The vast majority of modern mouse strains are derived from three M. Musculus subspecies: M. m. domesticus, Mus musculus musculus, and Mus musculus castaneus. Currently, the only mouse strain with a fully assembled and annotated genome, C57BL/6J, is primarily M. m. domesticus in origin. Apart from a small number of well-studied loci, this has meant the sequence and coding alleles in regions of the genome containing subspecies specific haplotypes are largely unknown. In this project, we have used the whole-genome assemblies produced by the Mouse Genomes Project to create the first genome-wide catalog subspecies specific haplotypes and alleles across 16 laboratory mouse strains, including wild-derived strains representatives of Mus musculus musculus, Mus musculus castaneus, and Mus spretus.

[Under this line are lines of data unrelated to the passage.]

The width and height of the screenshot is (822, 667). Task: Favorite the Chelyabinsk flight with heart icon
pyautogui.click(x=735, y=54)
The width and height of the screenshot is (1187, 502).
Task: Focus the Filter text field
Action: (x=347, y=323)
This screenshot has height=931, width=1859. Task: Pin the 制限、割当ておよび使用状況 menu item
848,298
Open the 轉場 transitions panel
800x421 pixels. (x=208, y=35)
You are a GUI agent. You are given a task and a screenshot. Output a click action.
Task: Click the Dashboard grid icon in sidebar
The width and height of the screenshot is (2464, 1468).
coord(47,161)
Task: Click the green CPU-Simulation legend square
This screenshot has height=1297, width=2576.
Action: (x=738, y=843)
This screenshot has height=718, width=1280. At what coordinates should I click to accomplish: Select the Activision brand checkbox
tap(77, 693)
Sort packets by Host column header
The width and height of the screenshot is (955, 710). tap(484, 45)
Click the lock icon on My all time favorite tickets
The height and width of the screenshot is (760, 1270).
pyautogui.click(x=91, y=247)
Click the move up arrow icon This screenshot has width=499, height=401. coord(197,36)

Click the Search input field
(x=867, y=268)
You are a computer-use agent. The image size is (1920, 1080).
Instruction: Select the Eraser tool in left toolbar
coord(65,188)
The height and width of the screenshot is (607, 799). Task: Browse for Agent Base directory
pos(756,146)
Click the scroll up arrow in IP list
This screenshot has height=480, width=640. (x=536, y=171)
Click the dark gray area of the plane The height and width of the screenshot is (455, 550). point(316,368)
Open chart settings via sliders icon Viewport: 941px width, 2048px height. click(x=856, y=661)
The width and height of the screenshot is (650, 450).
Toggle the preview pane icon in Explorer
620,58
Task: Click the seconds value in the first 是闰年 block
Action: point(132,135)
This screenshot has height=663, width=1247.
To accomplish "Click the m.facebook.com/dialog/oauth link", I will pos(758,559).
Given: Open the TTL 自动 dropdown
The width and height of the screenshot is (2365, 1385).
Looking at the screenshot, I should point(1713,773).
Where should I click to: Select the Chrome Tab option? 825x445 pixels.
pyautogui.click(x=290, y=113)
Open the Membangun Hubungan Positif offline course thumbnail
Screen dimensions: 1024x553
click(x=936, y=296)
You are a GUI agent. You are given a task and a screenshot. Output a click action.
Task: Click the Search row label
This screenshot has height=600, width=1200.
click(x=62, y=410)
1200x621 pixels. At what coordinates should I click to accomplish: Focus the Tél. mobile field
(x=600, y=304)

In this project, we have discovered more than one hundred subspecies specific haplotypes by identifying dense clusters of heterozygous SNPs in the reference genome as a marker and examining the corresponding assembled sequence in the strains. We find many more of these highly polymorphic loci in the wild derived laboratory strains and observe significant enrichment for genes involved in immunity, programmed cell death, kin recognition, neuron development and sensory functions. We successfully reassembled and annotated four immune related loci: Ifi47 (IRG), schlafen and Nlrp1 loci in four wild derived mouse strains. The results show a startling amount of structural variation compared to other loci in the genome reflecting the remnants of balancing selection and repeated host-pathogen co-evolution. We have identified new allelic forms of these genes, gene shuffling, large translocations, and incorporation of open reading frames (ORFs) from other parts of the genome, including several cases of gene disruption caused by transposable elements, and rearrangement between promoter regions and ORF of gene family members, which significantly alter gene expression levels. The genome structure of these regions will provide the basis for understanding different infection phenotypic responses observed in genetic reference panels such as the Collaborative Cross and the Diversity Outbred Cross.